Foi nesse cenário de obstrução política que o Poder Judiciário interveio. Diante das tentativas da Mesa Diretora da Câmara de recorrer, inclusive ao STF, para não cumprir determinações anteriores, o TJ-SP foi categórico determinando a instalação imediata das duas CPIs. A corte acolheu o argumento da bancada de oposição, liderada pelo Partido dos Trabalhadores (PT), de que o regimento interno da Câmara permite o funcionamento simultâneo de até cinco CPIs, contrariando a alegação da presidência de que apenas duas comissões “ordinárias” poderiam operar ao mesmo tempo.

A decisão judicial foi amparada na jurisprudência consolidada do STF, que estabelece que a criação de uma CPI, quando atendidos os requisitos constitucionais de um terço das assinaturas, fato determinado e prazo certo, é um “ato vinculado e obrigatório”, Os desembargadores do TJ-SP reforçaram que “uma vez aprovadas em plenário, as CPIs devem ser instaladas” e que “esse tipo de comissão é um instrumento da minoria — e que a maioria não pode usar sua força política para impedir investigações”.
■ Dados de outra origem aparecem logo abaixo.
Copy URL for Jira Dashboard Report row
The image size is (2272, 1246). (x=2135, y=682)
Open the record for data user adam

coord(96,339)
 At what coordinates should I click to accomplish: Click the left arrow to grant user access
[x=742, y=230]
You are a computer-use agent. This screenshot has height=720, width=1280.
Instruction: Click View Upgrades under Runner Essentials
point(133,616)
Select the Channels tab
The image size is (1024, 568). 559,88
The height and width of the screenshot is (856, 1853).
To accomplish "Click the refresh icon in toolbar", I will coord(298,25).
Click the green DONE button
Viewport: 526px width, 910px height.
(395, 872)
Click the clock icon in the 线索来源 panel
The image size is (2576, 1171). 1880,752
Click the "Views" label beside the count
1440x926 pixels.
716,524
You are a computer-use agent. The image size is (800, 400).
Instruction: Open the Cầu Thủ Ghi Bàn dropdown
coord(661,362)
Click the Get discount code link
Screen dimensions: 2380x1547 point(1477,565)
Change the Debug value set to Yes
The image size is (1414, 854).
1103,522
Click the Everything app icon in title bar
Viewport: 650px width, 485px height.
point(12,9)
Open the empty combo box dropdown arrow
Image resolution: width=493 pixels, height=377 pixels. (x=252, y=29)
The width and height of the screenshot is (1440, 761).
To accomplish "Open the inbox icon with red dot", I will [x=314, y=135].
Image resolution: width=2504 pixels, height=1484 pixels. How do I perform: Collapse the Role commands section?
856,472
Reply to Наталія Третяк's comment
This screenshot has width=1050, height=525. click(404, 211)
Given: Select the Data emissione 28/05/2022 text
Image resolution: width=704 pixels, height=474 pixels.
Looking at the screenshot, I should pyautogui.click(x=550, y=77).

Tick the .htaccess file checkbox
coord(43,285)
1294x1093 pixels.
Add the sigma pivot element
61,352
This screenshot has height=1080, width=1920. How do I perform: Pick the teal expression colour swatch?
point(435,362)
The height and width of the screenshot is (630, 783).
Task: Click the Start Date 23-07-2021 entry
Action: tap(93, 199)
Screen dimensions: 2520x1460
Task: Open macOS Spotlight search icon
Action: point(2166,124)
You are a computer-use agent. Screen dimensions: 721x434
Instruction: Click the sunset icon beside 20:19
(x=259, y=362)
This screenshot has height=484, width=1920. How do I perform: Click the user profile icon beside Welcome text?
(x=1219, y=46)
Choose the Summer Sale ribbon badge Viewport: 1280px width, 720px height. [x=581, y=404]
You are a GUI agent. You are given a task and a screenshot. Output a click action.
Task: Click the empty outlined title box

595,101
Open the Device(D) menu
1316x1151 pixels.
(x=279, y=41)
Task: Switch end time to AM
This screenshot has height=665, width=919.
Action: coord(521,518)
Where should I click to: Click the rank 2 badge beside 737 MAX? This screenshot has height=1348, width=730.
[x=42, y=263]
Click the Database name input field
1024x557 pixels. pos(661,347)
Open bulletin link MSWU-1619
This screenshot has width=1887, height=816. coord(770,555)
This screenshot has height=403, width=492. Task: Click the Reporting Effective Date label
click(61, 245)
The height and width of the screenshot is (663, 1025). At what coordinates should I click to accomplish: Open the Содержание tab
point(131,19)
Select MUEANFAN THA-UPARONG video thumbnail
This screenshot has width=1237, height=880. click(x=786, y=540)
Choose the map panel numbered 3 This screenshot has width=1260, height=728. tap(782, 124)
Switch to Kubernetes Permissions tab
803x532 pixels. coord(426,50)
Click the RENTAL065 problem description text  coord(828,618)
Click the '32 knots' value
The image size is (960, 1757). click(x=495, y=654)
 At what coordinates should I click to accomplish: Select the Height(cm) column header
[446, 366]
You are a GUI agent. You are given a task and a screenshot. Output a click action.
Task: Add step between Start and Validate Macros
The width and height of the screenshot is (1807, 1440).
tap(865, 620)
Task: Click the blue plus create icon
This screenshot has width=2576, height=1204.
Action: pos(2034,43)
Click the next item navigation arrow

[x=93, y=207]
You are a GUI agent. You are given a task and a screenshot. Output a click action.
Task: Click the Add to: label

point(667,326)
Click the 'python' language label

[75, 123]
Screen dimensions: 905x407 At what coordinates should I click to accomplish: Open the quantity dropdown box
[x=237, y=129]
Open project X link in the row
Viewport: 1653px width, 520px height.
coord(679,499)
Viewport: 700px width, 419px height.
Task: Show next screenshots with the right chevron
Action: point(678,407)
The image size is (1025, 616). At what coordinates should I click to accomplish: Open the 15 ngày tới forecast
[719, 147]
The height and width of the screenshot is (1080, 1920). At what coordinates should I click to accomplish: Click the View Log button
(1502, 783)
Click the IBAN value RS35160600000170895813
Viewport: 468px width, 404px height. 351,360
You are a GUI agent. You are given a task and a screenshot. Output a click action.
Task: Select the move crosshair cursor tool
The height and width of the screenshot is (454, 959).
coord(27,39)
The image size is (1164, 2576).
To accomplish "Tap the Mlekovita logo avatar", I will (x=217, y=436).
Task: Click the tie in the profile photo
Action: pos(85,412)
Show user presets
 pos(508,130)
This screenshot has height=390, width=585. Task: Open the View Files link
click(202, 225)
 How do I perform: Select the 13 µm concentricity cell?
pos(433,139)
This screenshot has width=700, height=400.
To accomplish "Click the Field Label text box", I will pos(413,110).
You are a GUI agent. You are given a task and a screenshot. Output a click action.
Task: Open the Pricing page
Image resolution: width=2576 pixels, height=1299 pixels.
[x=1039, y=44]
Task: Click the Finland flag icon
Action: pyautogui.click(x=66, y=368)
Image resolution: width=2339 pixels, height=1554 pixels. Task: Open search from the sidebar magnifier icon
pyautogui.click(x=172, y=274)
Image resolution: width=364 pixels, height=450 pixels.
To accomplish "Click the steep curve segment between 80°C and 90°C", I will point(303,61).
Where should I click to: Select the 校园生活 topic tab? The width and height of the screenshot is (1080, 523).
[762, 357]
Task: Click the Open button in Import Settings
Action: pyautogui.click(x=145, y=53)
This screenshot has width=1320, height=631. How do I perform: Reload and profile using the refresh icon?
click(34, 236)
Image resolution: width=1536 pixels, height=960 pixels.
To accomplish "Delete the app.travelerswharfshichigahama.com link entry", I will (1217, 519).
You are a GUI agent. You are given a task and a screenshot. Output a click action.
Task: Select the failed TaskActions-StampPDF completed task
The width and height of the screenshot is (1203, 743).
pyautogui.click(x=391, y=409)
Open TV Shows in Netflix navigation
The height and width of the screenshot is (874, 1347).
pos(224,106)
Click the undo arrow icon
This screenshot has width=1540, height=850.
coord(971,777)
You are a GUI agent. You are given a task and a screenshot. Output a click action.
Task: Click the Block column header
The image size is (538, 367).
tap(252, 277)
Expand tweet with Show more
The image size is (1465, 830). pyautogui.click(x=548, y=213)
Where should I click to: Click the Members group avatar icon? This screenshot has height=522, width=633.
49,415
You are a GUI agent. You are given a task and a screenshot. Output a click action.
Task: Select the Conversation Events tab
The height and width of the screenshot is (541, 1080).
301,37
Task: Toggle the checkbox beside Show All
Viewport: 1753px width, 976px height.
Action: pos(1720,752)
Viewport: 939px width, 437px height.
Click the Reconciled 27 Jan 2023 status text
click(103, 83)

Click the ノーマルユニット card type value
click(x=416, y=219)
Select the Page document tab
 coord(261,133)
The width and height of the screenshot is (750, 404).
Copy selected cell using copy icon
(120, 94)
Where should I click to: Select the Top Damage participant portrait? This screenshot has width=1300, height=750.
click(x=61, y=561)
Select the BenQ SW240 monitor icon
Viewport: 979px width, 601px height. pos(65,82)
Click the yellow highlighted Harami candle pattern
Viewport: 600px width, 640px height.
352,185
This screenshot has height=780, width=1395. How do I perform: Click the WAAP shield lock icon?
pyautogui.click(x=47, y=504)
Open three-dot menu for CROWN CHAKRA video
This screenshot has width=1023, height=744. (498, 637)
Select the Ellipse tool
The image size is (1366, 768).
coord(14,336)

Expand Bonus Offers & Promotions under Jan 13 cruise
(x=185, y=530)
A intervenção do Judiciário, neste caso, vai muito além de uma mera disputa de procedimentos. Ela ressalta a importância de um poder que, mesmo enfrentando acusações de ferir a separação dos poderes, atua para garantir a efetividade da fiscalização do executivo e a proteção dos direitos da população.

Ao assegurar que as CPIs sejam instaladas, o Judiciário permite que as fraudes na habitação de interesse social sejam investigadas, buscando reverter a submissão completa da política urbana recente (em nome de habitação social) às necessidades do complexo imobiliário financeiro. 

Em um cenário onde interesses políticos eleitorais ameaçam o funcionamento normal da ordem democrática, o poder judiciário se revela como uma âncora para a manutenção do Estado Democrático de Direito. Seja em Brasília ou no âmbito municipal, sua atuação em garantir que os mecanismos de controle e fiscalização sejam respeitados é fundamental para a transparência, a responsabilização e, em última instância, para a defesa dos direitos da população.